If you just right click the chart and choose “Change Chart Type”, the dialog will open with the whole chart’s chart type selected (unless it already has a mixture of chart types). If you select a series and choose “Change Chart Type”, the dialog opens up in Combination Chart view. This is more clear if you right click: if you right click on a series, the pop up menu says “Change Series Chart Type”.
Niall says
Thank you for providing this solution, I’ve spent over a week looking for the answer. However, I get stuck at the first step: You say ”Select the first gold shaded range, then hold Ctrl while selecting the second gold shaded range, so that both ranges are selected. Copy this range. Select the chart,..”

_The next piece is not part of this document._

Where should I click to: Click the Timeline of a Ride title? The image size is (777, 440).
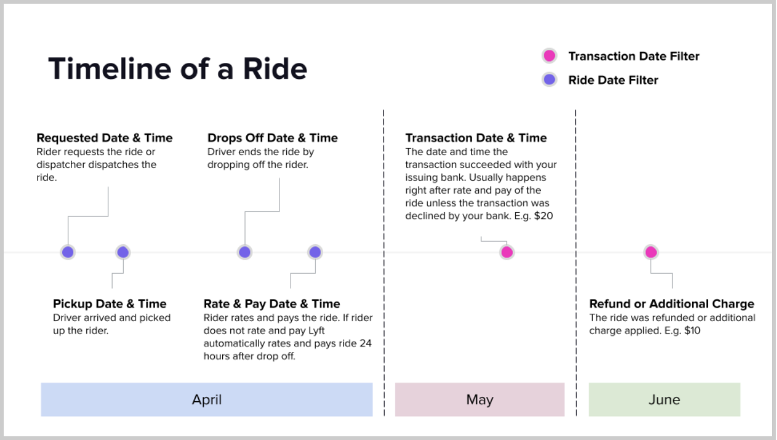coord(177,68)
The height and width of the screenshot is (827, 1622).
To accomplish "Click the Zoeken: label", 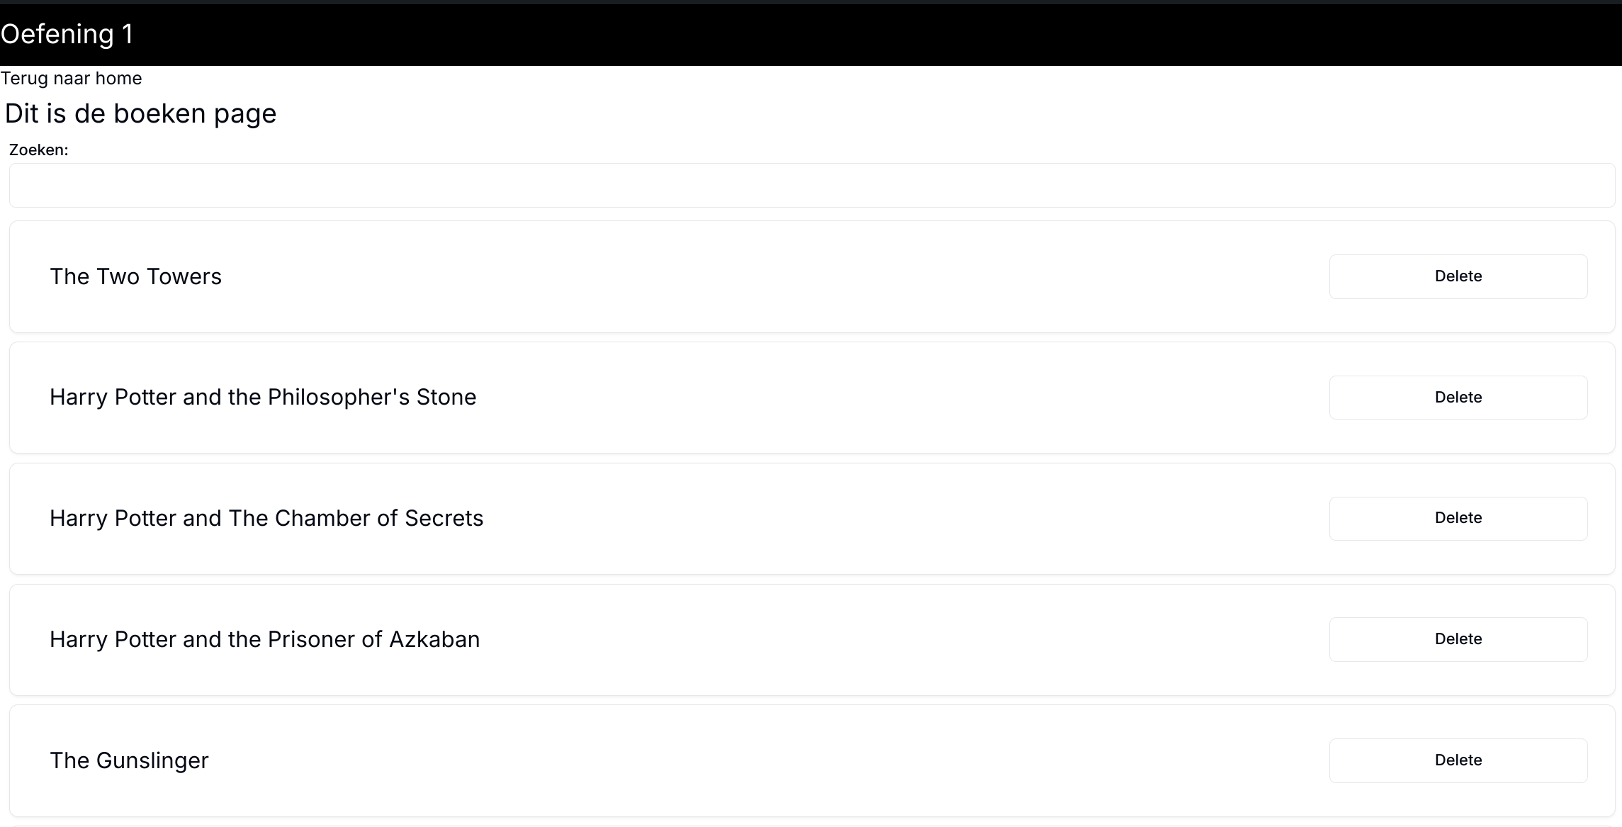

When I select both ranges as you described, the try to copy, Excel says “This action won’t work on multiple selections.” that is, it won’t allow me to copy two selections of different size from the same column. So I tried making two columns, one with the original bin values and another column with expanded bin values, but that didn’t work either, perhaps because they’re different sizes.
Maybe I misunderstood, and you mean to only select the expanded range, but when I copy that and paste it as a new series the generic 1, 2, 3 category labels are not overwritten by the pasted labels but remain the same, 1-10.
I’m using Excel 2016 but following your instructions precisely. Any help would be appreciated.